The problem is that adding arsenic or cobalt or lead makes the "boiled" linseed oil INEDIBLE. So, for people wanting to use a linseed oil as a finish on a wood bowl turned on a lathe, raw linseed oil is the only option. Similarily, if someone carves a pair of salad mixing spoons out of wood, you'd want to use a raw drying oil on them, like raw linseed oil, not something with arsenic, cobalt and maybe lead in it. (I don't know that manganese is dangerous to ingest.)

Another use of raw linseed oil is in glazing windows. Glazing putty is nothing more than a mixture of clay and raw linseed oil. People that do a lot of glazing will be pretty particular about how they like their glazing putty. Those people can "thin" their glazing putty with raw linseed oil to both soften it and make it more to their liking so that they can get a smooth bead of putty on the window with a putty knife more easily.

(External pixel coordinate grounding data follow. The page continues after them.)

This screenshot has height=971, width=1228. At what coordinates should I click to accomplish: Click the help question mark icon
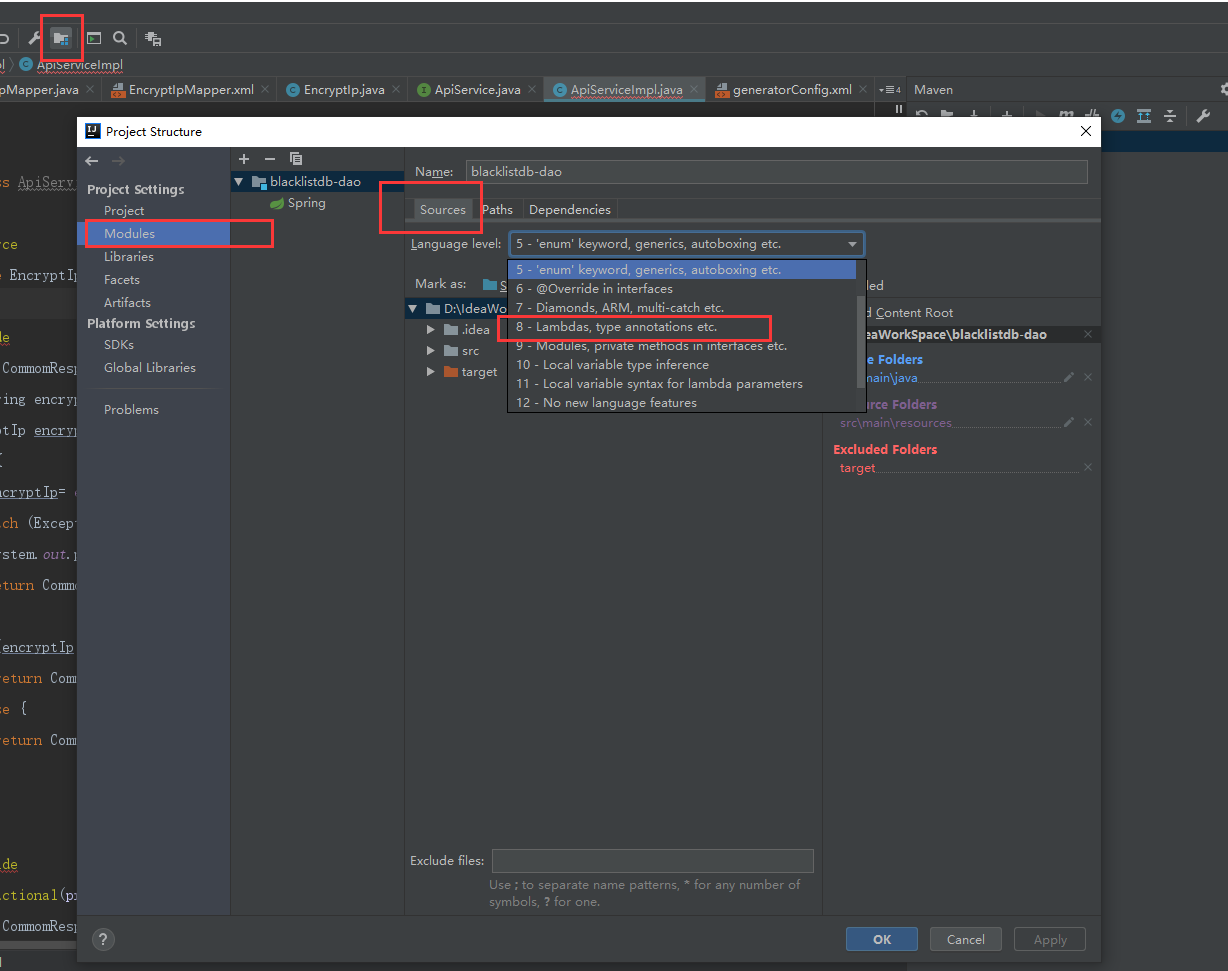point(103,939)
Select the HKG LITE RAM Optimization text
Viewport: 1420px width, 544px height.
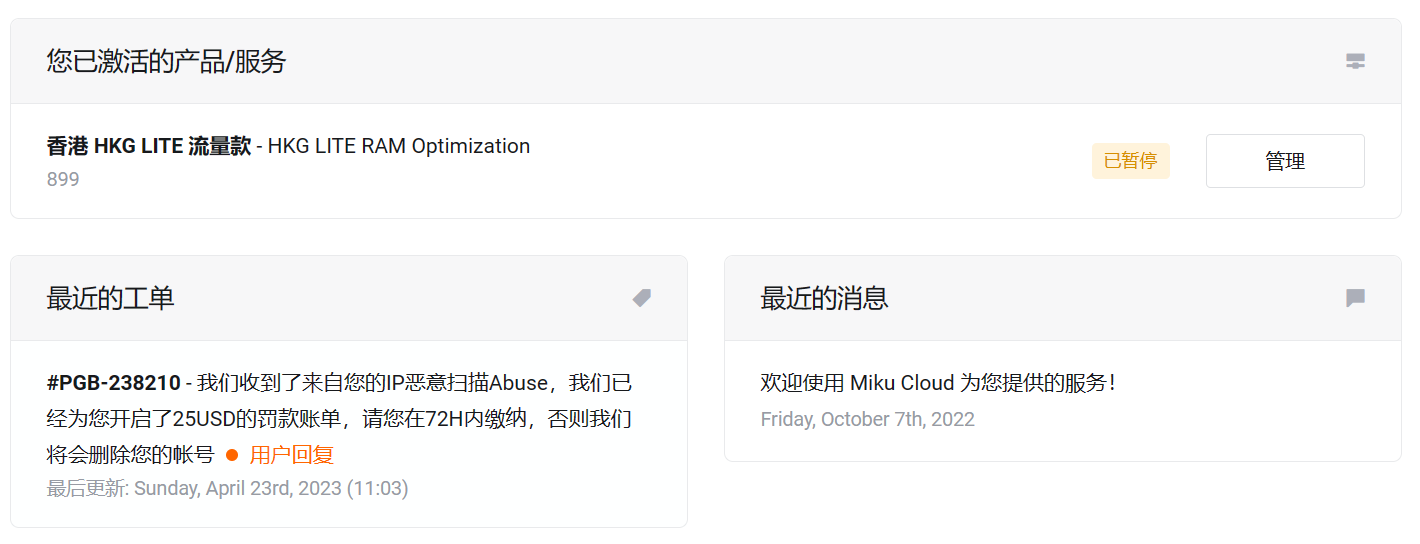tap(398, 146)
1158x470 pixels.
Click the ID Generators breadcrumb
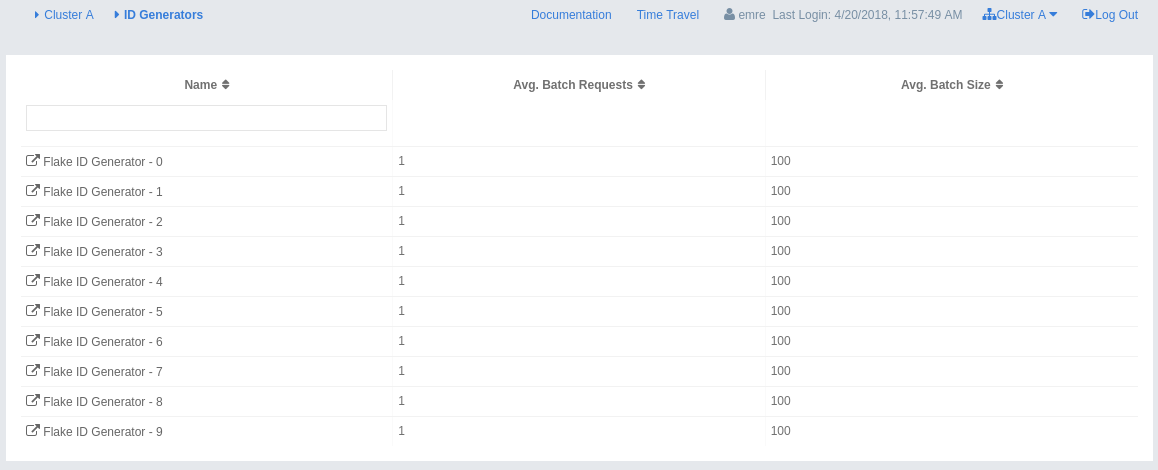(x=163, y=15)
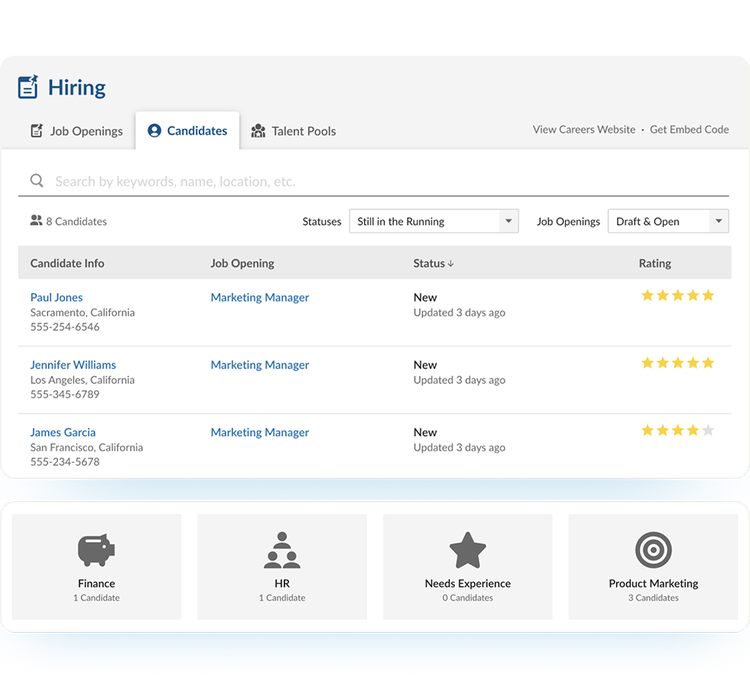750x687 pixels.
Task: Click the magnifying glass search icon
Action: pos(37,181)
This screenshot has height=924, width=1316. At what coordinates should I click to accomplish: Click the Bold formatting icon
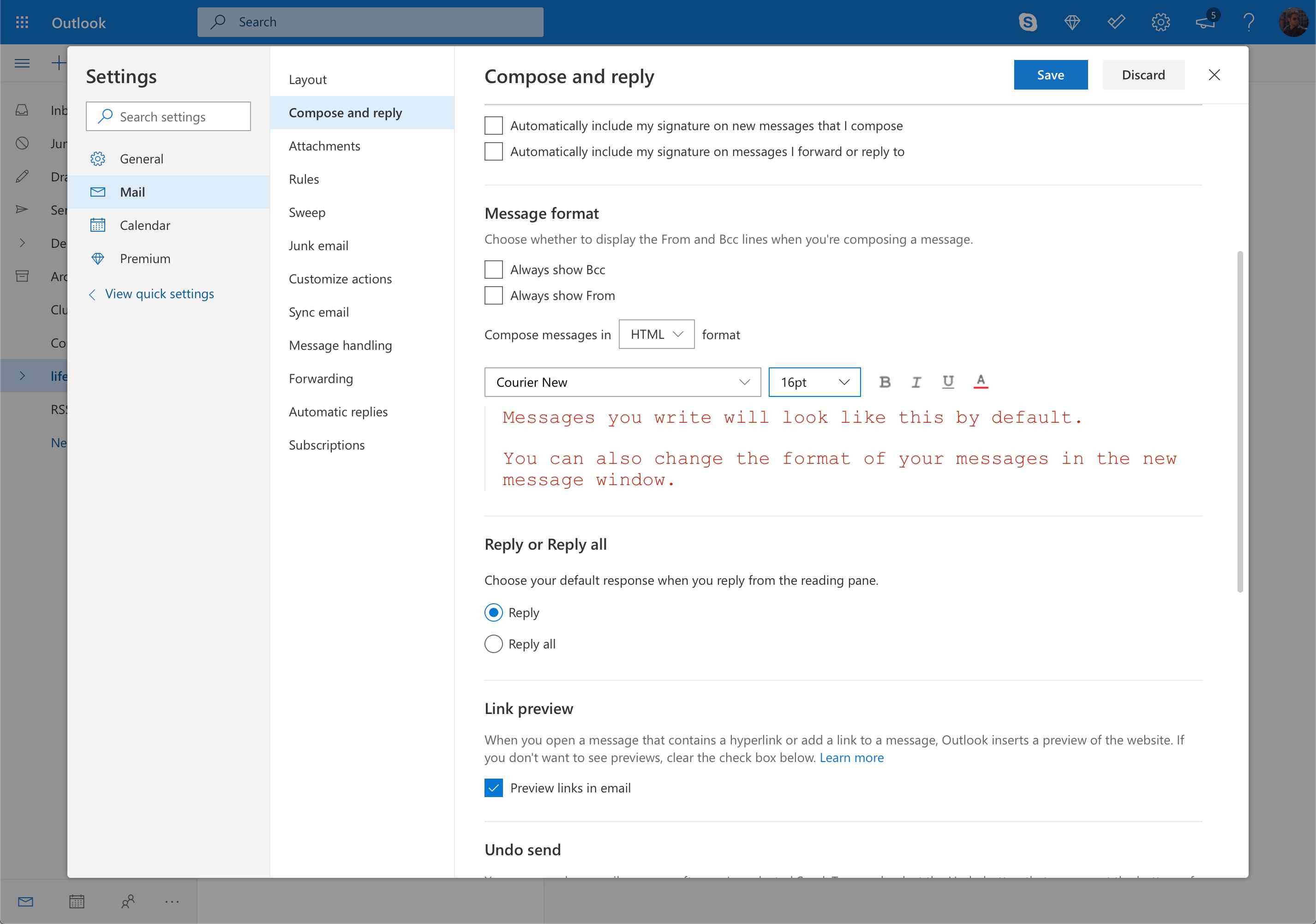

Also, in order to get the glazing putty to stick to the wood better, it's common to paint the wood frame with raw linseed oil, and then wipe off the excess oil before glazing. That way, crosslinks form between the oil in the wood and the oil in the putty, ensuring excellent adhesion between the two.

Finally, years ago people used raw linseed oil as a preservative for wood and ropes made of natural fibers. Nowadays, the chemical preservatives like copper and zinc naphthenate are very much more effective than linseed oil, and nylon and polypropylene make for much stronger ropes and need no preservative to keep them from rotting. But, some people will still ask for raw linseed oil for use as a preservative, so stores still sell it. It's a product that's best years are behind it, but the demand for which hasn't completely disappeared yet (think vaccuum tubes and slide rules).

So:
a) Yes, raw linseed oil will dry to a solid, but it'll take a month or more. This is why window glazing putty gradually dries to a solid.
b) boiled linseed oil isn't boiled anymore. Nowadays it's catalyzed with stuff you don't want to swallow.
c) raw linseed oil is still used for wood surfaces that will be used to prepare or serve food, and for glazing windows. And...
d) Water doesn't dissolve in oil (and vice versa), so the purpose of boiling linseed oil would not be to reduce it's moisture content. There is no moisture in the oil to begin with. Nothing, zip, zilch, nada. No water in the oil to begin with, and no reason for that to change with time. Also, water plays no role whatsoever in the mechanism whereby drying oils form solids, so reducing the moisture content of the drying oil (if that were possible) wouldn't affect it's drying time.


----------



## Nestor_Kelebay (Jun 17, 2008)

Fitzsamuel said:


> Thanks Matthewt1970.
> 
> Is there a specific wood-treatment/preserver you'd recommend on a hammer handle in place of linseed oil (boiled or raw)?
> 
> ...


 
Sam: The best coating on the hammer would be polyurethane. However, if this is a valued family heirloom, you'll want to use the coating that was most likely originally used when the hammer was made. That was probably real varnish. You probably won't find real varnish for sale at any hardware store. However, it's still used on musical instruments made from wood, so any place that sells or repairs musical instruments will know where you can buy some real varnish.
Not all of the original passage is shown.